_Exercise goal_
From the forum post on tokenizing strings in OCL, copy word for word the part that opens with the words containing "To begin with" and closes with "done in OCL ?".

_Supplied passage_
*-*-*

Home » Modeling » EMF "Technology" (Ecore Tools, EMFatic, etc) » Tokenizing of strings in OCL ?
Tokenizing of strings in OCL ? [message #60105] |
Sat, 04 November 2006 02:35 |
Eclipse User |
|
|
|
Originally posted by: maiera.de.ibm.com
Hi,
I have the need to tokenize strings in OCL.
To begin with a simple task: In the string "CIM_ManagedElement", extract
the string before the first underscore, and the string after the first
underscore. The length of the first string is arbitrary, and there may
be more than one underscore. The character set is Unicode.
How can this be done in OCL ?

*-*-*

_Lines on where items appear_

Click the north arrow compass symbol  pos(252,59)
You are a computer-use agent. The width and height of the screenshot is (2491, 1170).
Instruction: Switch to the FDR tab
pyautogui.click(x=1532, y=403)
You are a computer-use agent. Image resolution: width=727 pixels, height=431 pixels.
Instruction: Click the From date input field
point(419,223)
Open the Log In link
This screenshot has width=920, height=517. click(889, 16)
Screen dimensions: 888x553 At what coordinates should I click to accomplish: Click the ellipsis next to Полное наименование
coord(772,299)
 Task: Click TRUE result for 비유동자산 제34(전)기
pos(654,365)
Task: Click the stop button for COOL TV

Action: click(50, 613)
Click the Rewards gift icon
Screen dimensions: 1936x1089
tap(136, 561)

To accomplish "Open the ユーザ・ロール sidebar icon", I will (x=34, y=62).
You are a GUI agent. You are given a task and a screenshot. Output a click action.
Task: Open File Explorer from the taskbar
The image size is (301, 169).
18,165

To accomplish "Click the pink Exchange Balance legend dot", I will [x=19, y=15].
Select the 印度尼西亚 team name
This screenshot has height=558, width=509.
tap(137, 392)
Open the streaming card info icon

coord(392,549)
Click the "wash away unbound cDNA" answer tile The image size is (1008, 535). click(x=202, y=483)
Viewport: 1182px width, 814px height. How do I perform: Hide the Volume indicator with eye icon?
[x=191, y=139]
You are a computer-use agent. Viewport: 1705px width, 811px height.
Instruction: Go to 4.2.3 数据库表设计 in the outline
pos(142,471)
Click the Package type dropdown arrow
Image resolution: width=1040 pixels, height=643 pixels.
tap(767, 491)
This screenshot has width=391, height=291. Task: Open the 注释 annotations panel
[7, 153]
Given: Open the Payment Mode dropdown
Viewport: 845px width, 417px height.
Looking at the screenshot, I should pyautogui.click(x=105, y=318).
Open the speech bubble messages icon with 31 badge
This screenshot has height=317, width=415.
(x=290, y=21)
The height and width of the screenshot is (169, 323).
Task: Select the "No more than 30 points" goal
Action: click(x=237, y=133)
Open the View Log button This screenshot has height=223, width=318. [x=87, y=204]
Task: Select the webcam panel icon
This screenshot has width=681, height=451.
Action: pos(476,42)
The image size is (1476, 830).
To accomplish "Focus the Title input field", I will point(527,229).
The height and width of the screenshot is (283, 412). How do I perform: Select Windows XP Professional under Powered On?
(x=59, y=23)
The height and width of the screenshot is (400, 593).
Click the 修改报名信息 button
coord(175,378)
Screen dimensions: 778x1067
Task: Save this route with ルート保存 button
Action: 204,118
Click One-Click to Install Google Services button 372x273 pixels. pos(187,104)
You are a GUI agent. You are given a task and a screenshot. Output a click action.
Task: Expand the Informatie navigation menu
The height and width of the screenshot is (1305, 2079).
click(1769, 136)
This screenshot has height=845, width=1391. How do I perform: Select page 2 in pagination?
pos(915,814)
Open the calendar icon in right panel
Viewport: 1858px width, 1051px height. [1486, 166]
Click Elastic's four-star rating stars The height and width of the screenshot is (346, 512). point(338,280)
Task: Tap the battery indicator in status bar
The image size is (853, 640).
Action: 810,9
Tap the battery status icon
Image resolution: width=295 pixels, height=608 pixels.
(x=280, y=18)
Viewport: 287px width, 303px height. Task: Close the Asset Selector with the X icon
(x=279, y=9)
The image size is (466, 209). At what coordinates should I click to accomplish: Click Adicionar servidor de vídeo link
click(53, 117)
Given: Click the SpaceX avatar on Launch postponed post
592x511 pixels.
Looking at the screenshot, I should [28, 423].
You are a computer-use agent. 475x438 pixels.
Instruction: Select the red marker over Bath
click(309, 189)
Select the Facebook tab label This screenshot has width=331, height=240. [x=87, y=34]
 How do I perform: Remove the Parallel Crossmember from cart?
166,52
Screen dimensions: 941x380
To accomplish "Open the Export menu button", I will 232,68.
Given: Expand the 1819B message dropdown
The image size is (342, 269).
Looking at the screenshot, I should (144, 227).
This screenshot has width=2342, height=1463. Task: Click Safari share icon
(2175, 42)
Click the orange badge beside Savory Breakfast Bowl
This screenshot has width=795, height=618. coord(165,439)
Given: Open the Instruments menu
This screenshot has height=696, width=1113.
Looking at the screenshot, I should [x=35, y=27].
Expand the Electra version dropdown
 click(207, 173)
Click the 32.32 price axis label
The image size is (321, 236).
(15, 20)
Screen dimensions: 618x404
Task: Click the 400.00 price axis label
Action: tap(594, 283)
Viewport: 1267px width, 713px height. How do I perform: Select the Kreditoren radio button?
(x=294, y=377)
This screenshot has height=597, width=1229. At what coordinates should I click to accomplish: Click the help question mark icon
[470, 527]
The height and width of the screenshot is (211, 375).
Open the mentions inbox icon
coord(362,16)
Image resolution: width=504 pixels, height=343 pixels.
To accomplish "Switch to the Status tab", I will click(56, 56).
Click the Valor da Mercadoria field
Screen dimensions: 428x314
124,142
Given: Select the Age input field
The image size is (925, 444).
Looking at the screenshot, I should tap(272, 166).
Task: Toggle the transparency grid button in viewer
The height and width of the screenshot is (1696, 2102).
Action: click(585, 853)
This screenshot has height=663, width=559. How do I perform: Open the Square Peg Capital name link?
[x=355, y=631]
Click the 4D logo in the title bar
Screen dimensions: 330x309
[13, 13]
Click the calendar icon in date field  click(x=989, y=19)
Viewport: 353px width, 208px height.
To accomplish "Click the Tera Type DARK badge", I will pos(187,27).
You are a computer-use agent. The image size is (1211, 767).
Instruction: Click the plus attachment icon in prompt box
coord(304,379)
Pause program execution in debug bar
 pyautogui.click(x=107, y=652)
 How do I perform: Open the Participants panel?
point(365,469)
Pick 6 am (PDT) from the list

*-*-*

_Correct result_
To begin with a simple task: In the string "CIM_ManagedElement", extract
the string before the first underscore, and the string after the first
underscore. The length of the first string is arbitrary, and there may
be more than one underscore. The character set is Unicode.
How can this be done in OCL ?